Throughout his life until now, there had always been a song to sing. It grew from his heart to his mouth and played out in a melody that he shared with the rest of the world. His lyrics had been celebrated as locally as his hometown in North Carolina and as far away as the mountains of Korea. That would be his fate though – that he would always provide a safe haven from reality via his music.

The musician felt honored in many ways. He always felt it his mission in life to bring that joy to everyone. However, none loved it more than Henry Blake. God, the man was so supportive and encouraging! The musician remembered when he arrived at the 4077th, all the way back when there was a war in Korea. He was the newest surgeon on the block, quite temporary by the way his orders read, and immediately finding friends in the best of the best in the unit. Some were exceptions to the rule though.

And Henry Blake was the first in line to express his interest in the musician's work. He also stated how amazing those on-the-spot creations were. The musician was touched, coming up with a song for every occasion to rise up to everyone's expectations (Henry's most of all). It could have been the nurses leaving or the patients being difficult. He made up one for when General MacArthur showed up. There was also one for Frank Burns getting drunk when Hot Lips kicked him out of her tent.

It didn't matter what time of day it was.
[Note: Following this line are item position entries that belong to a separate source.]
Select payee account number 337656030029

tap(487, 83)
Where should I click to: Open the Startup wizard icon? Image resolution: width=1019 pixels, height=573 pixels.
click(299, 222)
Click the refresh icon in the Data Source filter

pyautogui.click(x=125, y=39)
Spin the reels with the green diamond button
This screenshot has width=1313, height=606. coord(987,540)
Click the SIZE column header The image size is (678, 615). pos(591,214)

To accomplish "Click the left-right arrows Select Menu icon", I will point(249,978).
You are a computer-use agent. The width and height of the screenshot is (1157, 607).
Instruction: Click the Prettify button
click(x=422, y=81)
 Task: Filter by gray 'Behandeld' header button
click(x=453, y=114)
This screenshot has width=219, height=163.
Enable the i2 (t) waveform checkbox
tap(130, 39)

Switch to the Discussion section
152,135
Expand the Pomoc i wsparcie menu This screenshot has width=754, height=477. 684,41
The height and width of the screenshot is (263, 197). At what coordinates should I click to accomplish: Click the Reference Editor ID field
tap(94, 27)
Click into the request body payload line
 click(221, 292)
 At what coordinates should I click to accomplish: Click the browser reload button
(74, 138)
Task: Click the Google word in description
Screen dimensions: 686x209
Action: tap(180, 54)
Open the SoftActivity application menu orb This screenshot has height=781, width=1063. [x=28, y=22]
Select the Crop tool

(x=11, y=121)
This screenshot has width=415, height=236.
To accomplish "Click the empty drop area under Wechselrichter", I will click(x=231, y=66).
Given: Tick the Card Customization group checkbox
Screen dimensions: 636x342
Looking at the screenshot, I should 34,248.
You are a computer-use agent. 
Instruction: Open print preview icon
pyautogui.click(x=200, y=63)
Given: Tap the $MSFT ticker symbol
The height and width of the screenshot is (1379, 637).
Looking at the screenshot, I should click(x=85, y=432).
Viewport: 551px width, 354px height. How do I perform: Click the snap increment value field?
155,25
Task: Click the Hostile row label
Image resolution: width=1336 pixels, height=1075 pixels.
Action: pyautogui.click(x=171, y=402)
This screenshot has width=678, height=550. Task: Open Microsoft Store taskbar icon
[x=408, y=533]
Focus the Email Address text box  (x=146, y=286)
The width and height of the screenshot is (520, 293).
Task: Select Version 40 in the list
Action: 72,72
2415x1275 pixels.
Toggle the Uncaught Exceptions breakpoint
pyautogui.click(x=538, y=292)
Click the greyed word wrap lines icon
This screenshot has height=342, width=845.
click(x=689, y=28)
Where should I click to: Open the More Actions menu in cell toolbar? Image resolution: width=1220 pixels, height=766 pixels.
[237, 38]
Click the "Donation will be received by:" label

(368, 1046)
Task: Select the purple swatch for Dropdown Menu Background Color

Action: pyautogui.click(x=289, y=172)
The musician was always up to the challenge. But making up that kind of silliness wasn't always the name of the game. Old Henry always tagged the musician for nurses, drinking and more. It was a party all the way around. The only stark reality that destroyed the illusion was the war.

The musician shut his eyes tightly to dispel those images. Oh, how he spent those days forgetting that nightmare, one shared by those he drank and horsed around with. It was one he could never wake from because it was too real…and his lips were always closed forcefully against this living dream. There were no songs for those kinds of things. His heart did not allow him to spring forward with something so mournful.

Music should be a refuge, not a reminder.

As Henry pointed out, war was always considered a jolly affair. Countries alike always shouted out in glee to be the patriot and to fight the enemy. There was a hue and a cry like nothing before, the musician recalled, and Korea was no exception. Other than boys being drafted, much more volunteered and paid that price dearly.

The musician opened his eyes. The dark shadow passed him and he focused on the good. His heart gladdened to dwell. Yes, there was Henry before him. That colonel drank and had danced with aimless abandonment at the Greek Easter festival. He was no help playing tug-of-war with the enlisted personnel. And there he was again, exercising to impress one girl or another. Henry was never in shape.

But there was always the horrifying news that destroyed it all once more. The former singing surgeon who was Calvin Spaulding blinked back tears, recalling when he was about to be shipped off to Tokyo. He was almost scot-free. The Army was sending him home. On his way, he soon found that he was stuck in Kimpo. The sergeant in charge told him to stay put. There wasn't enough room for him on the ride to Tokyo and the next would be around in another hour.

And that was the plane that Henry Blake took on his way home.

Fate can change in a moment. Decisions made can cause a ripple in the water. That one choice may have allowed him the chance to live, but many more suffered a death Calvin had narrowly avoided. The Army was considered his Guardian Angel. Instead, Calvin saw it as their way of taunting him. He was the survivor. Henry was not so lucky.

It should have been me, not Henry. It should have been me…

And that was never a good song either.